By: Jason Laverty
8 August, 2015
Machine Learning: Google Prediction API
Now that we are all a little more schooled up on the basics of machine learning, it's time to find out who is offering what in the world of off-the-shelf AI.
We'll tackle each of the big four in a four part series in no particular order starting with Google.
Now, Google is predominantly known for Google Search. We use it every day. We use it to find out if our favourite Thai restaurant is open on a Monday night at 7PM (coincidently it is not). We use it to discretely spell check the word necessary whilst no one is looking at work. We use it learn new things, find travel destinations and stalk people we know - a little. We use it for everything, and despite Google Search being one of the most omnipotent tools of the last decade, Google's breadth of technology far exceeds that of Google Search.
This brings us to the Google Cloud Platform. Google Cloud Platform is impressive to say the least. It's build on the exact same infrastructure that Google uses in-house so you know it's going to be fast, scalable and hopefully affordable. The service offerings are vast with everything from computing engines, web storage, SQL storage, no-SQL storage, big data solutions and a swatch of easy-to-use APIs, it's these API, in particular the Prediction API that we are interested in.
Getting started with the Google Cloud Platform couldn't be more simple, already having a Google account means your essentially ready to go. It's probably time we took a quick squiz at pricing and whilst we'll get into more of an in-depth comparison of pricing across the 4 tech giants later, it's probably a good idea to see how much having Google’s servers crunching your number is going to sting. Turns out, not so bad. Google have created somewhat of a care package to get you started, that is $300 worth of credit for use over the course of 60 days - ample to get you started, and what’s more, Google are letting you use the Prediction API for free up to certain limits. All of this makes Google a very enticing option.
We know Google have the services we need. They have storage and they have the Prediction API, but how easy is it to use? This brings us to the last part of the scoping puzzle - documentation. Peering cautiously around the corner toward the documentation and you begin to wonder rather quickly what all the fuss what about. The documentation is comprehensive without being convoluted and it's concise without being boring. You'll instantly feel right at home with the first presentation being a 'Hello Prediction' tutorial.

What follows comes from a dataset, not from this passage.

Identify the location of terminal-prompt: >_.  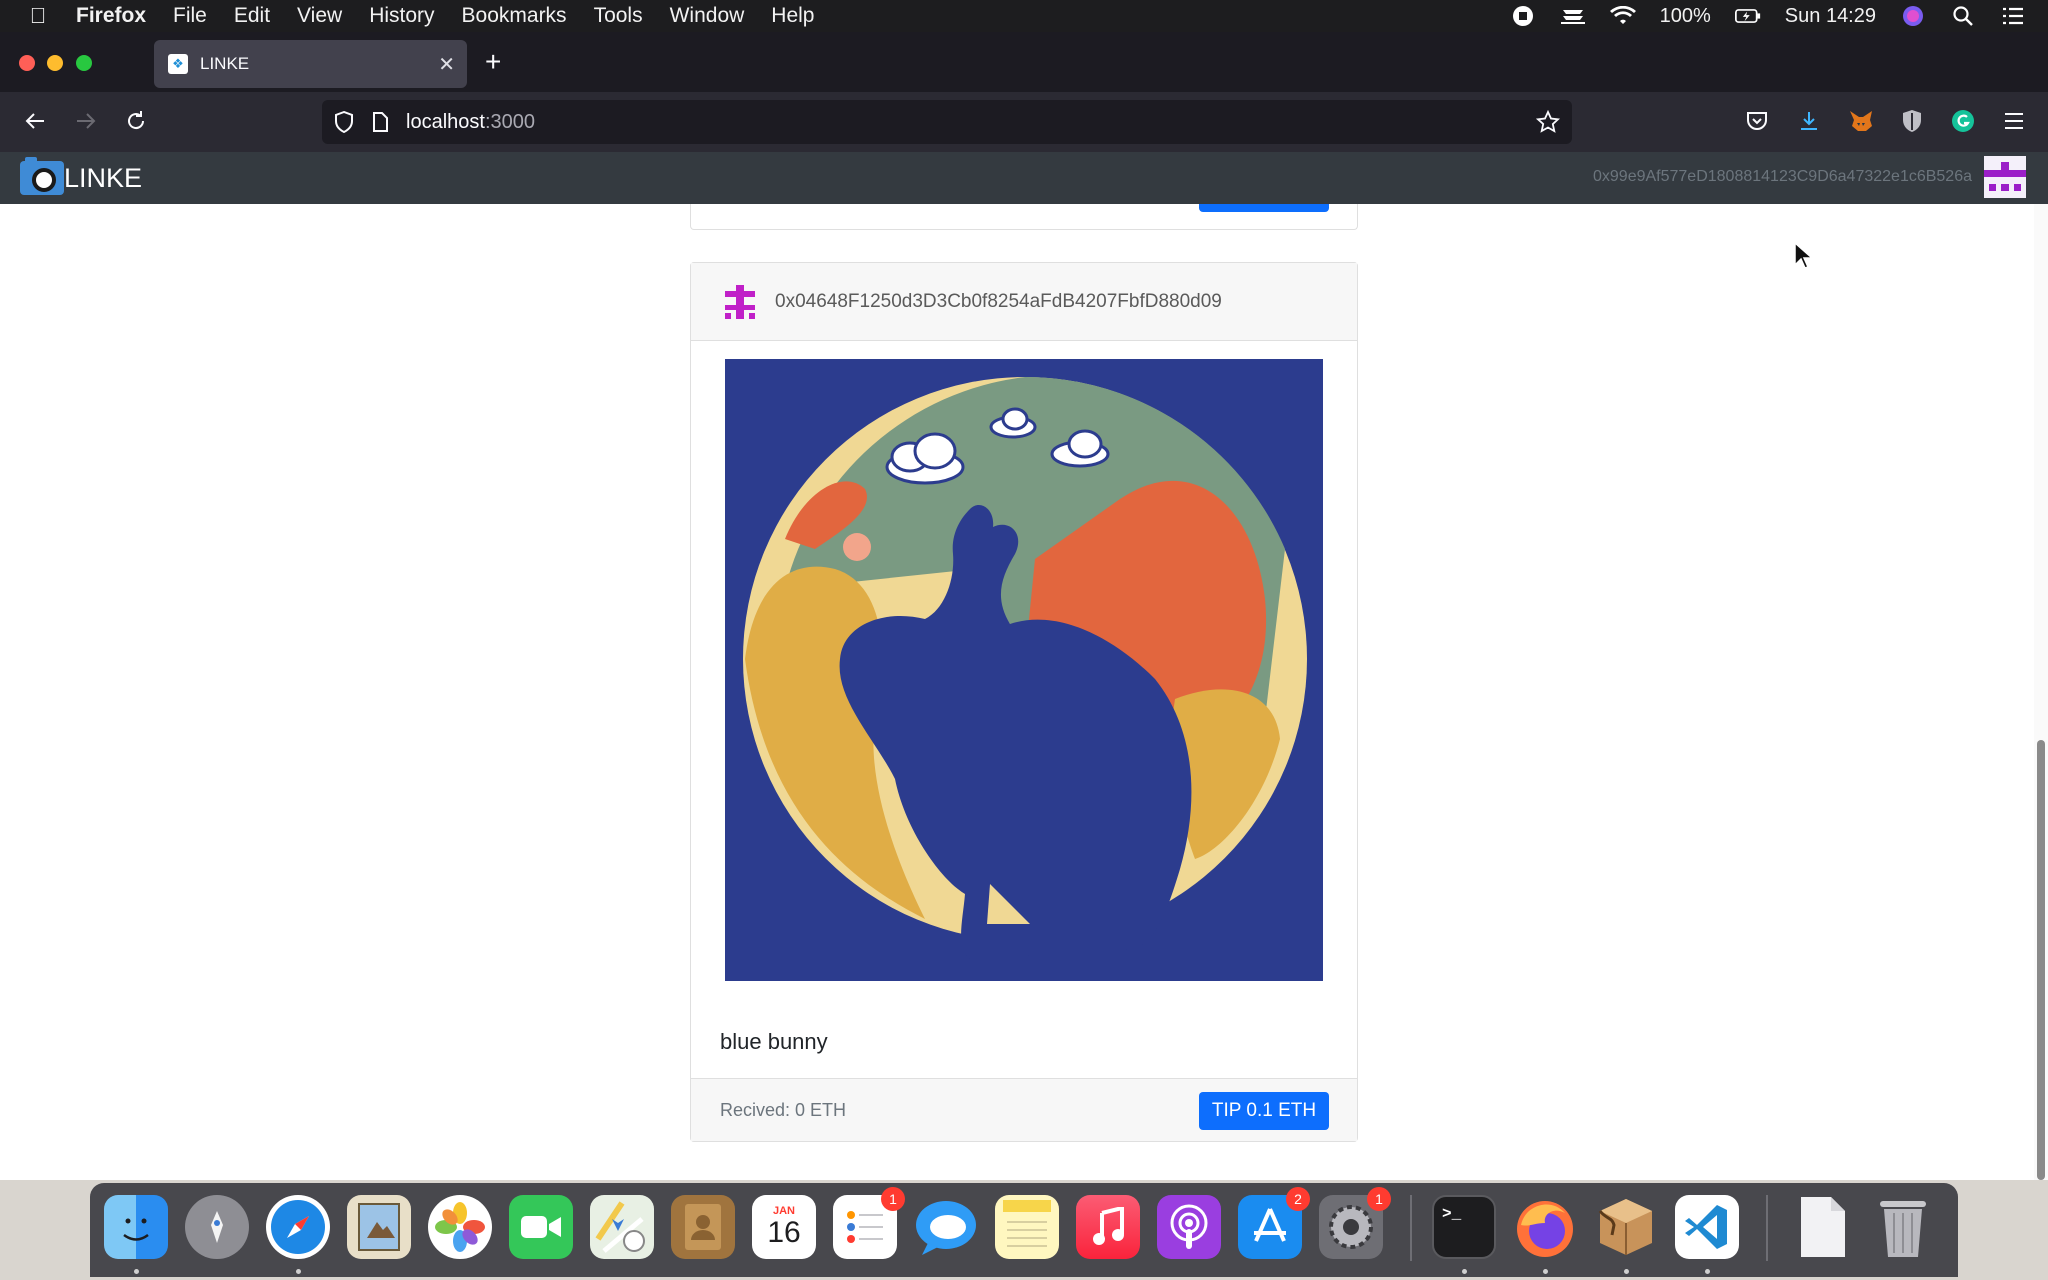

The API itself is very well done, simple and powerful. It uses a RESTful API which is easy to use and especially handy when you need to constantly train your model on new information. There are also a lot of pre-compiled models so that you can immediately get started analysing customer sentiment, detecting spam, suspicious website activity and more to point churn analysis.
Google have done an outstanding job, setting the bar higher than many of their competitors would probably like. Next up well take a look at how Amazon fares - not exactly known for their UIs and UXs, but given their dedication to R&D could well be the dark horse of the race.